My husband Nick is in LA for the week, which means I am solo parenting our five kids, and if you are picturing me doing this with grace and ease, let me assure you there’s a fair amount of flailing involved.
Even as I type this, I’m watching anxiously as the clock inches closer and closer to the moment when chaos arrives home. I am trying to find something to say that acknowledges how pressed these domestic days are but also holds the agonizing heartbreak and helplessness I feel at the violence unfolding in our world this week.
Meanwhile, in spite of myself, I’m picturing how very soon my kids will be tumbling through the door and spraying their very big feelings from their own days all over me–
and then, to get even more meta, as I was typing that— there was a knock on my actual front door!
Wallace started barking, it startled me, and I ran down with my heart pounding to find–
my neighbour.
Standing there a little awkwardly.
With two bags of apples, he had picked for us.
Oh, friend, the apples were bright green and shiny with rain.
And then I cried finally, in a way I haven’t been able to cry the past few days.
I’ve been trying to let my feelings move through me, coming back into my body even though it feels a little like a distant land, but this act of kindness was what undid me.
Even as I’ve felt so scattered this week– dashing from a heartfelt conversation with a client to grabbing the soccer cleats– I’ve been grabbed and shaken by the sheer ordinary beauty of my life.
The clean water that pours out of the faucet to wash our hands and dishes. How the light falls on the eggs on my counter. The way the dahlias my friend grew seem to glow. My children’s beautiful, untouched faces.
And I keep thinking:
Let me give this beautiful life the reverence it deserves.
This reverence, this saturated presence, is wildly out of sync with the sense of frantic urgency I feel emanating from my phone. It urges pick me up, read another article, stay informed, be horrified– do something, do something-– then slams me with my utter sense of helplessness.
But my neighbour brought me apples.
The chickens are laying eggs.
There is a novel on my bedside table that is nourishing as hot broth.
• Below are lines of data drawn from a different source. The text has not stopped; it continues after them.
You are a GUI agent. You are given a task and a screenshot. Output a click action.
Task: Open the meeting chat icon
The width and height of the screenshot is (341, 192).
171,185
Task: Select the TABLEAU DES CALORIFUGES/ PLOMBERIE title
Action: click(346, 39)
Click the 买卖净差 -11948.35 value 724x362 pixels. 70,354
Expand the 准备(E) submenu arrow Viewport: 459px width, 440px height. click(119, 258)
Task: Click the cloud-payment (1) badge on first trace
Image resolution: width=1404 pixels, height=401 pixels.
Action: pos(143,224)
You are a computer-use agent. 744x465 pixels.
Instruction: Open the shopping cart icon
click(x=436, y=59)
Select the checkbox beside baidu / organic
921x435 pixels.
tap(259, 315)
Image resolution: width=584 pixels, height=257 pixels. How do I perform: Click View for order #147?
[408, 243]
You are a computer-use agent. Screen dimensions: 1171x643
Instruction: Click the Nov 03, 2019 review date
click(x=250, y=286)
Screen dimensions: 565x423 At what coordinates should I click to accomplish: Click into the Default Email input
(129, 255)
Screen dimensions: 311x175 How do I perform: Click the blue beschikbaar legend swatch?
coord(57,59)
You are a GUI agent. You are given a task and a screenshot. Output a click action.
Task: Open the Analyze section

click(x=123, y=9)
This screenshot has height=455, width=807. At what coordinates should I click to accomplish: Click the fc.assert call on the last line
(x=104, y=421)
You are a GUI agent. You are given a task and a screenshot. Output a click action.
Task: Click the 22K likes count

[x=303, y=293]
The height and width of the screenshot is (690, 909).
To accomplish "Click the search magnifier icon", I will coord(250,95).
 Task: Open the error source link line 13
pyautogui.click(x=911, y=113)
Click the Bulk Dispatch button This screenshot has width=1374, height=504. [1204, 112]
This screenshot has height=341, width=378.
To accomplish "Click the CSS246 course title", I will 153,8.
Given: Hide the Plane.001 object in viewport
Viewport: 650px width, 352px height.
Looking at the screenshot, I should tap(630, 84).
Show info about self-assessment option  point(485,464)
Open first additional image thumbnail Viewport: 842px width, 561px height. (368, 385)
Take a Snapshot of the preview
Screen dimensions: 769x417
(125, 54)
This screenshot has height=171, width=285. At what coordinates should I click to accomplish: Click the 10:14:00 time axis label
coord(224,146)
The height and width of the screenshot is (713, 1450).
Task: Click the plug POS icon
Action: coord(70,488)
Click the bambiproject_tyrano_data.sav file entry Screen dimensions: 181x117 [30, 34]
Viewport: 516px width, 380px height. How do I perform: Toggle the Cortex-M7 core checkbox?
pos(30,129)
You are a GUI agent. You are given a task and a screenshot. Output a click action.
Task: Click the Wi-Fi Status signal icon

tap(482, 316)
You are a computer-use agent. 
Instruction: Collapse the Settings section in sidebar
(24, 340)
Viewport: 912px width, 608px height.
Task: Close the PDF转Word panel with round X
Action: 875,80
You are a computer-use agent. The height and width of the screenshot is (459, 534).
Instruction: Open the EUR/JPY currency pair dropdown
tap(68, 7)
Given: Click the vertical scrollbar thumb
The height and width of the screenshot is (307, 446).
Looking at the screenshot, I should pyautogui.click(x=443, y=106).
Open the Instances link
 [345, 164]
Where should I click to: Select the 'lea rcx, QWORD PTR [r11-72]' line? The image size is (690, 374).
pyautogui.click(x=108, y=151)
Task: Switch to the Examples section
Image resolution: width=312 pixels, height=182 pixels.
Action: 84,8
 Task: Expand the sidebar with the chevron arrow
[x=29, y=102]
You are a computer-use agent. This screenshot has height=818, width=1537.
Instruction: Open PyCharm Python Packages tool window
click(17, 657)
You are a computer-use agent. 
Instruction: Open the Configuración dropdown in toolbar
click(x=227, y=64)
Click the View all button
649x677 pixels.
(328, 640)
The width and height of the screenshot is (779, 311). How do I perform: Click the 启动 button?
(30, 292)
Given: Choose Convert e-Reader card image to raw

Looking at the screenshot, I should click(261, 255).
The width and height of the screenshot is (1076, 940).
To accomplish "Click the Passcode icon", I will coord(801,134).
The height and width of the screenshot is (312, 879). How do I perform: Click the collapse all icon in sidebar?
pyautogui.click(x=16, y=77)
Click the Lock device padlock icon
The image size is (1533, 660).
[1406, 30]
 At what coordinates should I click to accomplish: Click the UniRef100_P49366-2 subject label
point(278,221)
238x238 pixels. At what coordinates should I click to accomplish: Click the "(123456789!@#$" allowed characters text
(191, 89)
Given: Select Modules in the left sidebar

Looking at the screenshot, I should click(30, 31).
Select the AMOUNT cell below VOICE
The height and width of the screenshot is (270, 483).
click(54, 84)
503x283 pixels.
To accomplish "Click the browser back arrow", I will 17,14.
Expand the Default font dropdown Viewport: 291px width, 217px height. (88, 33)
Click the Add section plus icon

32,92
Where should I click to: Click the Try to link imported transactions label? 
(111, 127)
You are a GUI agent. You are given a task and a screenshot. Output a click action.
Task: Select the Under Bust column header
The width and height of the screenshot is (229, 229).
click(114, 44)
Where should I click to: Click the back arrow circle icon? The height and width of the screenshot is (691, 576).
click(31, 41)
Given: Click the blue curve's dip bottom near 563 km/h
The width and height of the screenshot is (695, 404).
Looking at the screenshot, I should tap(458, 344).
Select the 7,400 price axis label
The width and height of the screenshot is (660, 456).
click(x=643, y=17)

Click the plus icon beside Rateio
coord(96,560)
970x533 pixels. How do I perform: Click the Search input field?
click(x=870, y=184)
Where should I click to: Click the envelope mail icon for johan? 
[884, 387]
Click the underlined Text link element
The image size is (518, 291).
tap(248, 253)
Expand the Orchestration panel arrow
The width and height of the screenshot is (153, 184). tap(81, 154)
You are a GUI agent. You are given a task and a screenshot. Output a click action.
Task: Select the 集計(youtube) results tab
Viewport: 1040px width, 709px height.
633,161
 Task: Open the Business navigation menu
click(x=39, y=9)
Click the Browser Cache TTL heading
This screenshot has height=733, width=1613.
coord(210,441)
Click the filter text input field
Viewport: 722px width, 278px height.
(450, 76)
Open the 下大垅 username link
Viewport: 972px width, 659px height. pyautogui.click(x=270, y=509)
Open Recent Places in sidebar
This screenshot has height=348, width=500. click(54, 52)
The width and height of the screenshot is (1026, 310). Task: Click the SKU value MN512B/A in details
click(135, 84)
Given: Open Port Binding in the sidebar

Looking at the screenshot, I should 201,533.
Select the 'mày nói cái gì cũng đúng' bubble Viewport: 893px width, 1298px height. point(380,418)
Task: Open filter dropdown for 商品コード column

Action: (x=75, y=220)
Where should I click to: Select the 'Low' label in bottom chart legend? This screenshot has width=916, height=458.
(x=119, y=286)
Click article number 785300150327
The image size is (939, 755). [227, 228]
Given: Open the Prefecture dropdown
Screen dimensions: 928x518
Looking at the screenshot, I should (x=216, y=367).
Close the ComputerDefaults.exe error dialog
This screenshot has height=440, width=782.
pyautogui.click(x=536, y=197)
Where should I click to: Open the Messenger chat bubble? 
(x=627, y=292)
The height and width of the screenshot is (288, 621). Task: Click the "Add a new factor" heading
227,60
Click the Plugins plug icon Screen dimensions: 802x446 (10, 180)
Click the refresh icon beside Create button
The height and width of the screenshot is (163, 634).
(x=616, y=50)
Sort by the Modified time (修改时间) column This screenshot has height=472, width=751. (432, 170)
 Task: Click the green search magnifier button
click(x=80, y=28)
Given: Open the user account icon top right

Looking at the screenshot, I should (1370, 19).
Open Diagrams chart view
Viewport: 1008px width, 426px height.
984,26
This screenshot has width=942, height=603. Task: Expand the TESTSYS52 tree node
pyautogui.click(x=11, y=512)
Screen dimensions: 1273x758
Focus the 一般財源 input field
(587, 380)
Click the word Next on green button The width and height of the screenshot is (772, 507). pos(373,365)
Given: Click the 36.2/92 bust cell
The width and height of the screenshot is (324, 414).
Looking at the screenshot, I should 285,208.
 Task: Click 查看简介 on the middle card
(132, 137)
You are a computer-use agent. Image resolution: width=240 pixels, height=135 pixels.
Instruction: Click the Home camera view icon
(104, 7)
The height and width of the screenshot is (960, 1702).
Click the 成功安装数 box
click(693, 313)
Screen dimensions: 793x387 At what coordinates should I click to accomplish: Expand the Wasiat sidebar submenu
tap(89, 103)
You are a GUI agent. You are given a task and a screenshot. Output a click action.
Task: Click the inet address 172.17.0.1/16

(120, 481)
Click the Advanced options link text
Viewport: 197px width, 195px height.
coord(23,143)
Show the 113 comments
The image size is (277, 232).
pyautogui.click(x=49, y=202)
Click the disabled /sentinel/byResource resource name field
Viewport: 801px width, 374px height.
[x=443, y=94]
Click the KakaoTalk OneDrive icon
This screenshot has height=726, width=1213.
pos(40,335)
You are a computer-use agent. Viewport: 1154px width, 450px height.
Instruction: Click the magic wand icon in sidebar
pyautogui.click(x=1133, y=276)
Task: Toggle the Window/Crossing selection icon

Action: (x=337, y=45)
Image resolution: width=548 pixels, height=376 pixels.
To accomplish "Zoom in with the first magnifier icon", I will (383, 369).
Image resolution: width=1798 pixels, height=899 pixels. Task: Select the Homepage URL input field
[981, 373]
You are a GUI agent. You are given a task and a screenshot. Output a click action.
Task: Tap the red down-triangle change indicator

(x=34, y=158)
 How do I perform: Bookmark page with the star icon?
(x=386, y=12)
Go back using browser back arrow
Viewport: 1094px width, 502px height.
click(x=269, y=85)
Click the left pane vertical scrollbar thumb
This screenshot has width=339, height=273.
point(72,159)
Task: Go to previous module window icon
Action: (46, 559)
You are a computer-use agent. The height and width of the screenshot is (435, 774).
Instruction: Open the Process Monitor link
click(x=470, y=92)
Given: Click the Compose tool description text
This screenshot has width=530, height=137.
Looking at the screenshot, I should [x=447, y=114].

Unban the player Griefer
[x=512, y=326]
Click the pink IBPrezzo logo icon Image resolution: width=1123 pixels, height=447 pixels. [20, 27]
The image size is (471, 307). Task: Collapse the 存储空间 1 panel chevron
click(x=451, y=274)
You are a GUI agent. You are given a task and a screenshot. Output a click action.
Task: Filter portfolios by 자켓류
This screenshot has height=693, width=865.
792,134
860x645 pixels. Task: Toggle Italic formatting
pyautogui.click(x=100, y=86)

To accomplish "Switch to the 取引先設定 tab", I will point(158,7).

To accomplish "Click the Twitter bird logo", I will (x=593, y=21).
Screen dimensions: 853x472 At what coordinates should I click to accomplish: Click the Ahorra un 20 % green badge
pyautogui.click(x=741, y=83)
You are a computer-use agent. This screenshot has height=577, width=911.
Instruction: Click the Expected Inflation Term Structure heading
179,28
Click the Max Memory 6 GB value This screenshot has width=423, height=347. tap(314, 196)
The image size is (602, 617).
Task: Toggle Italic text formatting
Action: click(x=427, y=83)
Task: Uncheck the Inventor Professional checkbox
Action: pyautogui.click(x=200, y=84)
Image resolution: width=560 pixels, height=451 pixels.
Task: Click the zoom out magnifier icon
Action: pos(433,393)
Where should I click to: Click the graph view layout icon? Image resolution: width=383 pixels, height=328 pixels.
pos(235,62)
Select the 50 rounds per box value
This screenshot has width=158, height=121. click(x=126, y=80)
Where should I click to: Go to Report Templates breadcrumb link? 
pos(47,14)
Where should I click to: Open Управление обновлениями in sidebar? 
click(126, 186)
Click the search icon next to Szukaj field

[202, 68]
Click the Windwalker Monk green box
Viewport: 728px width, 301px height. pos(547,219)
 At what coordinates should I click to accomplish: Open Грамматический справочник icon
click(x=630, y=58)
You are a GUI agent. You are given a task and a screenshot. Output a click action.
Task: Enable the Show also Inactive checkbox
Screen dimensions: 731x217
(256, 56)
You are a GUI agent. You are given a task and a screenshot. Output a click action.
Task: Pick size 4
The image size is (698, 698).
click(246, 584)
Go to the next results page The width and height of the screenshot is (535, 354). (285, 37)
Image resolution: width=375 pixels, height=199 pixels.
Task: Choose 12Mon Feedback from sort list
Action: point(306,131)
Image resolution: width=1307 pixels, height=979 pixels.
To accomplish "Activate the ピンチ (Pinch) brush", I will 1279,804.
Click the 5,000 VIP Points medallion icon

And there is also this– since I talk to kindred spirits all day about the most tender parts of their lives, I can tell you that while the hurt rages and intensifies in some places, there are also people going about the quiet and invisible business of taking the world they inherited– both physical and emotional– and healing it. Making it more beautiful, one tiny action at a time.
This, too, makes reverence flare up in me.
What a wild and hopeful act. To choose integrity, even when it seems like it doesn’t make a difference; to transform the spiritual DNA you pass on to your family and the world; to stay open when you were taught to close tight; to stretch when you were shown how to fold; to pour gentleness instead of criticism on someone’s humanity, maybe even your own–
this is a brave and beautiful thing.
Our humanity can be so beautiful. We can also be monstrous. It takes a certain kind of courage to witness the truth of how we hurt each other, but not accept is as our only possibility.
May that courage be yours.
May we give this life the reverence it deserves.
And may you pour gentleness on your own heart this week. May it be as rich as broth, as sweet as apples.